Assigned task
Which lines of the data contain the string "badge"? Copy every one.

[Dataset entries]
*** Begin section ***

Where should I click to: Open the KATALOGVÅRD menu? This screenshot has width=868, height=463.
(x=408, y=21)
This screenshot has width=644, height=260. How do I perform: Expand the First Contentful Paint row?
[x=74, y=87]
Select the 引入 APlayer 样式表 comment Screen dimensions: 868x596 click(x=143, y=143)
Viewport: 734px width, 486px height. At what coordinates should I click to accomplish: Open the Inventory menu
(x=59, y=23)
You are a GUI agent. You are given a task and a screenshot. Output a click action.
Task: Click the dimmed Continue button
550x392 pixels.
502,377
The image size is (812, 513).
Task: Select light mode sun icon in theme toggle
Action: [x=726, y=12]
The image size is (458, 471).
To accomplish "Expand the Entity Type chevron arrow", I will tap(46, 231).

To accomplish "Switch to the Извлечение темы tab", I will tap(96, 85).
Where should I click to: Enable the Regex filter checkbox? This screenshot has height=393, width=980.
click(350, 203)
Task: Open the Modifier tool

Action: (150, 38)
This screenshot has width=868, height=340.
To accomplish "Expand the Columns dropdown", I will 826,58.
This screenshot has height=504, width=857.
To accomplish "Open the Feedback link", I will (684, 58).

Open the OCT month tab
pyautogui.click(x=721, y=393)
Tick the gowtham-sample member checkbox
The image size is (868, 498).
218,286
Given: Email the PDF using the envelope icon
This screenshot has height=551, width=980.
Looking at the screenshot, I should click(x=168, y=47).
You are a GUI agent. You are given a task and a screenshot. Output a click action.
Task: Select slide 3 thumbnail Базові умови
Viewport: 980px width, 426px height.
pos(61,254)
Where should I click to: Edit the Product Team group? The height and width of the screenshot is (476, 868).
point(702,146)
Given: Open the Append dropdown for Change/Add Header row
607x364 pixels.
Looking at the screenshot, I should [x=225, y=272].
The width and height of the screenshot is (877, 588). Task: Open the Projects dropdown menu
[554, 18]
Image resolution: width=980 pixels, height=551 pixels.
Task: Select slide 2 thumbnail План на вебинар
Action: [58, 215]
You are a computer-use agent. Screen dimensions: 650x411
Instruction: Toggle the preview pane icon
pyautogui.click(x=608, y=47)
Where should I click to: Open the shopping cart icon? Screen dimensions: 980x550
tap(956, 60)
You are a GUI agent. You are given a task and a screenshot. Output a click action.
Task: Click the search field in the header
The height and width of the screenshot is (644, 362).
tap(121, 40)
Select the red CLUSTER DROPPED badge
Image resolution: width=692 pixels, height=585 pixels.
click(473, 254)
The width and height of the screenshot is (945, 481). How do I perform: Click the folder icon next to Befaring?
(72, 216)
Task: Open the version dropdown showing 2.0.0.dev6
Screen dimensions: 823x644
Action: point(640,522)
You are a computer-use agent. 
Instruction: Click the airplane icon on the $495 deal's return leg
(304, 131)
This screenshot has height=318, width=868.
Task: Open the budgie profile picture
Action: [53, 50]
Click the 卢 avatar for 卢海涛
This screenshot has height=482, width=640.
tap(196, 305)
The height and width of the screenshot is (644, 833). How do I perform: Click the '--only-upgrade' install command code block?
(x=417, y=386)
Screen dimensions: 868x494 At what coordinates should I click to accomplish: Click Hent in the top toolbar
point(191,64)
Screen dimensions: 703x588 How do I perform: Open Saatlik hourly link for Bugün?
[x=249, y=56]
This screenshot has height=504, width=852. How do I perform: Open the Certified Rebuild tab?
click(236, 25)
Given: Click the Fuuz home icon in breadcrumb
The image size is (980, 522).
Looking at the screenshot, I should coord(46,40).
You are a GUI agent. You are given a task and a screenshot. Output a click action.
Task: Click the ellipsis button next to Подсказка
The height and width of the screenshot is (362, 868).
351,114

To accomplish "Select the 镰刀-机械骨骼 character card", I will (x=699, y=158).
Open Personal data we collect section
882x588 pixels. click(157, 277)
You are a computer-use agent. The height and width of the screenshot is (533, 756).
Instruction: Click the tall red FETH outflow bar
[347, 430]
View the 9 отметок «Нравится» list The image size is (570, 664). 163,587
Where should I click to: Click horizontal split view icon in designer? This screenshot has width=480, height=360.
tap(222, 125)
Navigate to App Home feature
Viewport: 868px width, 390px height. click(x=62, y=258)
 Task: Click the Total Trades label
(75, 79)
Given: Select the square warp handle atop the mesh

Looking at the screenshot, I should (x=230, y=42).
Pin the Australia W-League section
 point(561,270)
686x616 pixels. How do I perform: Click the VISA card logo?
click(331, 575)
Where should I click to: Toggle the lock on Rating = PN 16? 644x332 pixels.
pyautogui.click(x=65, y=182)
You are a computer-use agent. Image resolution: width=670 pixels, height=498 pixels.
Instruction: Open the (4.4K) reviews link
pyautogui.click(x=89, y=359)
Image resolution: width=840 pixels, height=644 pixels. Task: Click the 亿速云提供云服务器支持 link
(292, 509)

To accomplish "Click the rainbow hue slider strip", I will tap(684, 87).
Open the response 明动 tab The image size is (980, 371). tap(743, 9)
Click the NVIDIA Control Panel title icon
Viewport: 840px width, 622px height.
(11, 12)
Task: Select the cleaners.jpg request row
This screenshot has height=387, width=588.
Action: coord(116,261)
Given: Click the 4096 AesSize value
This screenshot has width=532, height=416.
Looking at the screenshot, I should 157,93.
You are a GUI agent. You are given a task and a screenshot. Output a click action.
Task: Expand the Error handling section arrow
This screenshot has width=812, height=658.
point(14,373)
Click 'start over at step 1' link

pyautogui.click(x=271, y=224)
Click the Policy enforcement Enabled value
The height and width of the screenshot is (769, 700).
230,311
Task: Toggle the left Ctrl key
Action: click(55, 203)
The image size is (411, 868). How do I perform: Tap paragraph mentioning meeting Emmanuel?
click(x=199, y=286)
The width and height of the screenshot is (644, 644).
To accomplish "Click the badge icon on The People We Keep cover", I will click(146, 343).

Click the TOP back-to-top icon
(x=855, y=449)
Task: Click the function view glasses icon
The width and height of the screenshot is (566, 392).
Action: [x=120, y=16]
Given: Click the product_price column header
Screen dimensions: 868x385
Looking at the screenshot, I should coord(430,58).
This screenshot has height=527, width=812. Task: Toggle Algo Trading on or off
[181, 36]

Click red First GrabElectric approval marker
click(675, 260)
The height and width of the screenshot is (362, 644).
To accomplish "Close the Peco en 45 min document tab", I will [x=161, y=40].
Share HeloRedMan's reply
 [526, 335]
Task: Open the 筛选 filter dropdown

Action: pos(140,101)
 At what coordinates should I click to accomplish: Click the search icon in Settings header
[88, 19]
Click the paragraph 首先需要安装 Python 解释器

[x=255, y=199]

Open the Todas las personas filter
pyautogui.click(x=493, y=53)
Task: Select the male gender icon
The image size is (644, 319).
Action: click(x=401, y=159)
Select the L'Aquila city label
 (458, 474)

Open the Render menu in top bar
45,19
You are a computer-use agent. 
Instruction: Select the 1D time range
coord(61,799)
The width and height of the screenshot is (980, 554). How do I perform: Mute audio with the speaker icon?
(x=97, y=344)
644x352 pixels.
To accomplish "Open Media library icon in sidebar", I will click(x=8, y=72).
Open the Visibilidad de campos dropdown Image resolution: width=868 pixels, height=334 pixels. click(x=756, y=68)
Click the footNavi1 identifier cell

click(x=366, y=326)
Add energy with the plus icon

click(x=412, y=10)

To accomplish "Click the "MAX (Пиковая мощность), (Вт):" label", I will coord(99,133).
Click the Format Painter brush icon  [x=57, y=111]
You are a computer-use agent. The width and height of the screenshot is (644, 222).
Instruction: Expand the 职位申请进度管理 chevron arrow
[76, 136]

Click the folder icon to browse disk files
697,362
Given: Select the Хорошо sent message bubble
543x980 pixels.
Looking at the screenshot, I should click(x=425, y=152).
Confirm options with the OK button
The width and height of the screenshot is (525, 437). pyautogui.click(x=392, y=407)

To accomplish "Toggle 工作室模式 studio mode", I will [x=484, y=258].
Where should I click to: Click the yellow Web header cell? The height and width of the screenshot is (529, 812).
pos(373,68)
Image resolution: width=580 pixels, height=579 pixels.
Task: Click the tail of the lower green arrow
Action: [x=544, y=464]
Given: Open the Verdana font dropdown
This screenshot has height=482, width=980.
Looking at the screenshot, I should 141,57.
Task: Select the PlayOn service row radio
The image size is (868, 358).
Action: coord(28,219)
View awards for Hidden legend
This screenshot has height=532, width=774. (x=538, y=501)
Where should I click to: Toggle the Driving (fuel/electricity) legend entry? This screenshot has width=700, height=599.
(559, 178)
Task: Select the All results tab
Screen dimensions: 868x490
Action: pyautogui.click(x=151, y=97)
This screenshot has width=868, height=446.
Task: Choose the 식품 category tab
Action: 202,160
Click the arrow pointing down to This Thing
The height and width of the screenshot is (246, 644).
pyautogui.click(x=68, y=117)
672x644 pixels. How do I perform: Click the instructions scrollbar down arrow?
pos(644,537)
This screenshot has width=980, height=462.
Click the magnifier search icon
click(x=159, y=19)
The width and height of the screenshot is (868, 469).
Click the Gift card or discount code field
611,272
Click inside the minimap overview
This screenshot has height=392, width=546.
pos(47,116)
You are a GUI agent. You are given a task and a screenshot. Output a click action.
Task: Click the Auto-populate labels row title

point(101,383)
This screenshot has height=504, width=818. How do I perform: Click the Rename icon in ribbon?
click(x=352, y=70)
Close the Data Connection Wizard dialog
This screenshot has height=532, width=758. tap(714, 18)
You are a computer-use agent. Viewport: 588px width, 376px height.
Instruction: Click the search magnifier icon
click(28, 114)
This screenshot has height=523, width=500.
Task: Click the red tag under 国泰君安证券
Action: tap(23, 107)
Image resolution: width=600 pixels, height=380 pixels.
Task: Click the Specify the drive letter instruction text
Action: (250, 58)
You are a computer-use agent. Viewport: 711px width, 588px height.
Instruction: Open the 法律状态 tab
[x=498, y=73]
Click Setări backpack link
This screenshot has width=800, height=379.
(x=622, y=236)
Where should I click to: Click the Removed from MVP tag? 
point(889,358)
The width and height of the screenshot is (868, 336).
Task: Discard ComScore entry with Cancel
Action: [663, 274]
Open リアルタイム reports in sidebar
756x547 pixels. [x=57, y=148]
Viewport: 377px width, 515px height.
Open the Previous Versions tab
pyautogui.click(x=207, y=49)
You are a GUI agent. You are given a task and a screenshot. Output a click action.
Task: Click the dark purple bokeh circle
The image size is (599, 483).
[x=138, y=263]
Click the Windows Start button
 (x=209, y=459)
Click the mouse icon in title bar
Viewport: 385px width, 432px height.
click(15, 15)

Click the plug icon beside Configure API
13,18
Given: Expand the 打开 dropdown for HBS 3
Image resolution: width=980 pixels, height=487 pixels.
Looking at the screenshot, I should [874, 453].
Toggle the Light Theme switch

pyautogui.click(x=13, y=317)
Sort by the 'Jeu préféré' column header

*** End section ***

Exercise response
Select the red CLUSTER DROPPED badge
To accomplish "Click the badge icon on The People We Keep cover", I will click(146, 343).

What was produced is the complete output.